Here’s what you need to know to avoid misunderstandings as well as occasions that will preclude a policy from actually being purchased by your client.

Life Insurance contracting vs. licensing

Even with a license, the only way to sell a policy is through a life insurance carrier that allows you to do so.

If a carrier accepts you as someone who can sell products on their behalf, they’ll contract you to do so.

On the other hand, if they reject your request (they deny you a contract), you still have the license to sell life insurance, but you cannot sell the products that carrier offers.

If no other carrier will offer you a contract, you will be unable to sell life insurance at all.

Licensing by state

When a person is licensed by the state in which they intend to sell life insurance, that license is their “Resident License.”

It allows for the sale of life insurance in the state that it was issued in, but only in that state.

If you intend to sell insurance in another state, you must obtain a “Non-Resident License” for that particular state.

The most important part of this “Non-Resident License” is that it must be in place before you make the sale – and before you and the client sign the application.

If that license is not in place at the time the application is taken, a policy will not be issued and you’ll have to start the application process over.

Finally, you need to know that, if the request for the Non-Resident License is refused, the policy cannot be issued at all with you as the writing agent.

Licensing in the state the application is written

This might be the most important issue when it comes to misunderstandings about an agent’s license and contractual ability to sell life insurance in a given state.

Again, you have to be licensed in the state where the application was taken; however, there are certain situations where the proposed insured resides in a state other than in the state where the application is taken.

Here’s where it can get complicated because it’s usually not the state that sets down the rules regarding where an insured policy must be solicited and an application taken.

Rather, it is the insurance carrier.

If someone lives in Florida and is visiting their good friend – the insurance agent – in California and signs an application in California, it may not fly.

Many carriers will not allow a Florida resident to buy insurance in California, even though the application was “taken” in California and the agent is licensed in California.

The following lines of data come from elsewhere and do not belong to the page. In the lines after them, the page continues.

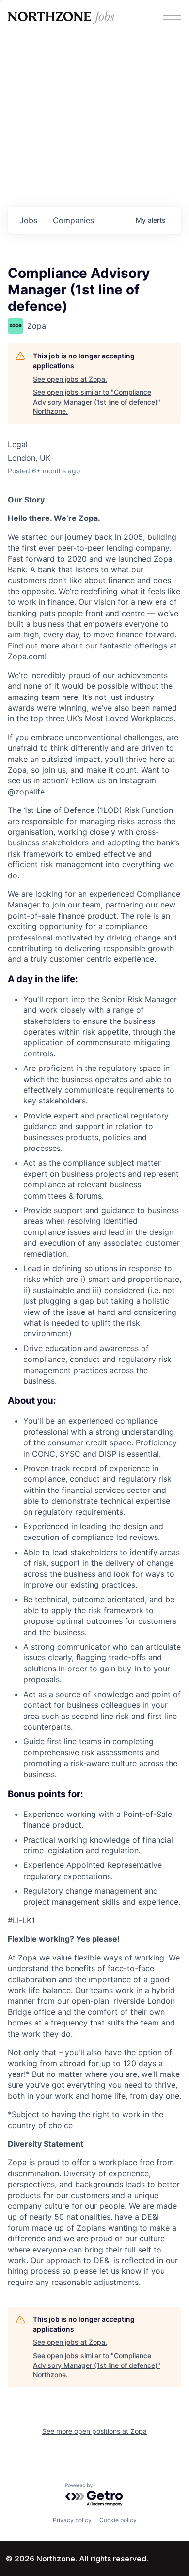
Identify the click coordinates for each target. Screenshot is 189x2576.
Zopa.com (26, 656)
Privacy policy (72, 2520)
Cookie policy (118, 2520)
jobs (28, 220)
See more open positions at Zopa (94, 2431)
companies (73, 220)
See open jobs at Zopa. (70, 379)
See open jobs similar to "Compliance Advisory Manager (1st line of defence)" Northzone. (96, 401)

On the other hand, some carriers will.

To add insult to injury regarding the complexity of how you must be licensed to make a sale for certain carriers, some states will allow a sale to a “non-resident” of the state you are licensed in, but have other rules regarding where the paramed must take place and may insist on additional forms attesting to where the solicitation took place.

Avoid insurance producer contracting and licensing issues

If all of the above sounds a bit complicated and frightening, it should.

And anyone selling a life insurance policy should pay careful attention to this.

During my career, which has included working with both agents and carriers, contracting and licensing problems are by far the most predominant ones I encounter.

To avoid these problems, if you even have the slightest question regarding your ability to write a piece of business from a contracting or licensing standpoint, call your general agent and get it straightened out before any applications are taken.

What contracting or licensing issues have you run into?